● EXERCISE AIM: Each record is to be printed again precisely as it reads.

*** DATA SHOWN

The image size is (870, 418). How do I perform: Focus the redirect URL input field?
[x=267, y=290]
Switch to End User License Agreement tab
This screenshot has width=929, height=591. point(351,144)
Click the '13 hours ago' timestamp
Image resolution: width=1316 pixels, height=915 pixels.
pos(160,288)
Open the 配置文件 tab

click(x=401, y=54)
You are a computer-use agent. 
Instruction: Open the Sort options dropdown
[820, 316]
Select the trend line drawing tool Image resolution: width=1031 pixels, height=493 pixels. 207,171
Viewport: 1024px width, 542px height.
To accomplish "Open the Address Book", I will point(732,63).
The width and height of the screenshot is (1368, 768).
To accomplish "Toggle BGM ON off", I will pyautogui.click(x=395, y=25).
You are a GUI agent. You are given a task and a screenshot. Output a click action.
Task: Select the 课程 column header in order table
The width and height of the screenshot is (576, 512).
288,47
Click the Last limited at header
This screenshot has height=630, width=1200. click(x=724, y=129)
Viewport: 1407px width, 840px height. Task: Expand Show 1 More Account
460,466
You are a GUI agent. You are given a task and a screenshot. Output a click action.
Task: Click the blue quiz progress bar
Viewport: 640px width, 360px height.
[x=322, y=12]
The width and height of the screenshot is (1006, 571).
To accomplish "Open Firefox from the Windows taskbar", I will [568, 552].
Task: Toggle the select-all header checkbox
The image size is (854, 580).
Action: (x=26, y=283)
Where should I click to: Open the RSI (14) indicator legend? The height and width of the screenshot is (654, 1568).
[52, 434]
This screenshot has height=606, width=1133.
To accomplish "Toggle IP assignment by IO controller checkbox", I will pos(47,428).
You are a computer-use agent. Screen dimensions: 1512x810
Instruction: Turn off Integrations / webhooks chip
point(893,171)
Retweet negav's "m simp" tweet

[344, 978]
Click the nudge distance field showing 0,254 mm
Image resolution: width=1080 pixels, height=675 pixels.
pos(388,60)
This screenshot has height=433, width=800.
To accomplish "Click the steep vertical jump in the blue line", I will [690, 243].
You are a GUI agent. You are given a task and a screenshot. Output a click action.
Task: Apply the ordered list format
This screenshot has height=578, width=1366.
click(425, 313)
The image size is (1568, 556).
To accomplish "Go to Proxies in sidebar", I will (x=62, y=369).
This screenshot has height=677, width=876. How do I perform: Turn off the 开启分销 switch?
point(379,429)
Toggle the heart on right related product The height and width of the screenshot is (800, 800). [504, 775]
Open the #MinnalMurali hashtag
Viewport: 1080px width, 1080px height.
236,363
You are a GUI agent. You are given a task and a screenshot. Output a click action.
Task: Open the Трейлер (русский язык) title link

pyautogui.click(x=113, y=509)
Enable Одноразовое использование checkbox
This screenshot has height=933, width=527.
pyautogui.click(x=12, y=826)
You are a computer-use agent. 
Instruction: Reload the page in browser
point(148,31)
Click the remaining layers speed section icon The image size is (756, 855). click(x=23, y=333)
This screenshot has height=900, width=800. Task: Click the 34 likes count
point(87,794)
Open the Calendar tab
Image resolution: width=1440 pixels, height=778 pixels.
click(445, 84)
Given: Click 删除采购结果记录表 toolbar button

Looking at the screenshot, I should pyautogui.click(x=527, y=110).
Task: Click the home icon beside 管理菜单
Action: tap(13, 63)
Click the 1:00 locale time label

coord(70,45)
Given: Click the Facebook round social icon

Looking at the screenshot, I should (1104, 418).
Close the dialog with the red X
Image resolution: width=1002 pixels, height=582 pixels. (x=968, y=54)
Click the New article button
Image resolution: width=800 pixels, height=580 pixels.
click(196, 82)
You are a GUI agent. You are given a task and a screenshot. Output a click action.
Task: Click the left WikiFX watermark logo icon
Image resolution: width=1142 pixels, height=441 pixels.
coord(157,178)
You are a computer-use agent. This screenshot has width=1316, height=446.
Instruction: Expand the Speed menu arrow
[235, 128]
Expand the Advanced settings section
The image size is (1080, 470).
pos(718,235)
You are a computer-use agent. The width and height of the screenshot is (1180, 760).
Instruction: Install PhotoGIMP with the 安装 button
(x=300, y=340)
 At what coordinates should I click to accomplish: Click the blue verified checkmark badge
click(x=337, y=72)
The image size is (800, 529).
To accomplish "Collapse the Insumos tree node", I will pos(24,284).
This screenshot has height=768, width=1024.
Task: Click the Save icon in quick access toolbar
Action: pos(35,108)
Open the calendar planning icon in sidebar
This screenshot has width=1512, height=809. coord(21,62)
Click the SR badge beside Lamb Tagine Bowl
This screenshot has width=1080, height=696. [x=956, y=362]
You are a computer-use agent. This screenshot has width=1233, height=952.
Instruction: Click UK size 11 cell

******

● WRITTEN SOLUTION:
The image size is (870, 418). How do I perform: Focus the redirect URL input field?
[x=267, y=290]
Switch to End User License Agreement tab
This screenshot has width=929, height=591. point(351,144)
Click the '13 hours ago' timestamp
Image resolution: width=1316 pixels, height=915 pixels.
pos(160,288)
Open the 配置文件 tab

click(x=401, y=54)
You are a computer-use agent. 
Instruction: Open the Sort options dropdown
[820, 316]
Select the trend line drawing tool Image resolution: width=1031 pixels, height=493 pixels. 207,171
Viewport: 1024px width, 542px height.
To accomplish "Open the Address Book", I will point(732,63).
The width and height of the screenshot is (1368, 768).
To accomplish "Toggle BGM ON off", I will pyautogui.click(x=395, y=25).
You are a GUI agent. You are given a task and a screenshot. Output a click action.
Task: Select the 课程 column header in order table
The width and height of the screenshot is (576, 512).
288,47
Click the Last limited at header
This screenshot has height=630, width=1200. click(x=724, y=129)
Viewport: 1407px width, 840px height. Task: Expand Show 1 More Account
460,466
You are a GUI agent. You are given a task and a screenshot. Output a click action.
Task: Click the blue quiz progress bar
Viewport: 640px width, 360px height.
[x=322, y=12]
The width and height of the screenshot is (1006, 571).
To accomplish "Open Firefox from the Windows taskbar", I will [568, 552].
Task: Toggle the select-all header checkbox
The image size is (854, 580).
Action: (x=26, y=283)
Where should I click to: Open the RSI (14) indicator legend? The height and width of the screenshot is (654, 1568).
[52, 434]
This screenshot has height=606, width=1133.
To accomplish "Toggle IP assignment by IO controller checkbox", I will pos(47,428).
You are a computer-use agent. Screen dimensions: 1512x810
Instruction: Turn off Integrations / webhooks chip
point(893,171)
Retweet negav's "m simp" tweet

[344, 978]
Click the nudge distance field showing 0,254 mm
Image resolution: width=1080 pixels, height=675 pixels.
pos(388,60)
This screenshot has height=433, width=800.
To accomplish "Click the steep vertical jump in the blue line", I will [690, 243].
You are a GUI agent. You are given a task and a screenshot. Output a click action.
Task: Apply the ordered list format
This screenshot has height=578, width=1366.
click(425, 313)
The image size is (1568, 556).
To accomplish "Go to Proxies in sidebar", I will (x=62, y=369).
This screenshot has height=677, width=876. How do I perform: Turn off the 开启分销 switch?
point(379,429)
Toggle the heart on right related product The height and width of the screenshot is (800, 800). [504, 775]
Open the #MinnalMurali hashtag
Viewport: 1080px width, 1080px height.
236,363
You are a GUI agent. You are given a task and a screenshot. Output a click action.
Task: Open the Трейлер (русский язык) title link

pyautogui.click(x=113, y=509)
Enable Одноразовое использование checkbox
This screenshot has height=933, width=527.
pyautogui.click(x=12, y=826)
You are a computer-use agent. 
Instruction: Reload the page in browser
point(148,31)
Click the remaining layers speed section icon The image size is (756, 855). click(x=23, y=333)
This screenshot has height=900, width=800. Task: Click the 34 likes count
point(87,794)
Open the Calendar tab
Image resolution: width=1440 pixels, height=778 pixels.
click(445, 84)
Given: Click 删除采购结果记录表 toolbar button

Looking at the screenshot, I should pyautogui.click(x=527, y=110).
Task: Click the home icon beside 管理菜单
Action: tap(13, 63)
Click the 1:00 locale time label

coord(70,45)
Given: Click the Facebook round social icon

Looking at the screenshot, I should (1104, 418).
Close the dialog with the red X
Image resolution: width=1002 pixels, height=582 pixels. (x=968, y=54)
Click the New article button
Image resolution: width=800 pixels, height=580 pixels.
click(196, 82)
You are a GUI agent. You are given a task and a screenshot. Output a click action.
Task: Click the left WikiFX watermark logo icon
Image resolution: width=1142 pixels, height=441 pixels.
coord(157,178)
You are a computer-use agent. This screenshot has width=1316, height=446.
Instruction: Expand the Speed menu arrow
[235, 128]
Expand the Advanced settings section
The image size is (1080, 470).
pos(718,235)
You are a computer-use agent. The width and height of the screenshot is (1180, 760).
Instruction: Install PhotoGIMP with the 安装 button
(x=300, y=340)
 At what coordinates should I click to accomplish: Click the blue verified checkmark badge
click(x=337, y=72)
The image size is (800, 529).
To accomplish "Collapse the Insumos tree node", I will pos(24,284).
This screenshot has height=768, width=1024.
Task: Click the Save icon in quick access toolbar
Action: pos(35,108)
Open the calendar planning icon in sidebar
This screenshot has width=1512, height=809. coord(21,62)
Click the SR badge beside Lamb Tagine Bowl
This screenshot has width=1080, height=696. [x=956, y=362]
You are a computer-use agent. This screenshot has width=1233, height=952.
Instruction: Click UK size 11 cell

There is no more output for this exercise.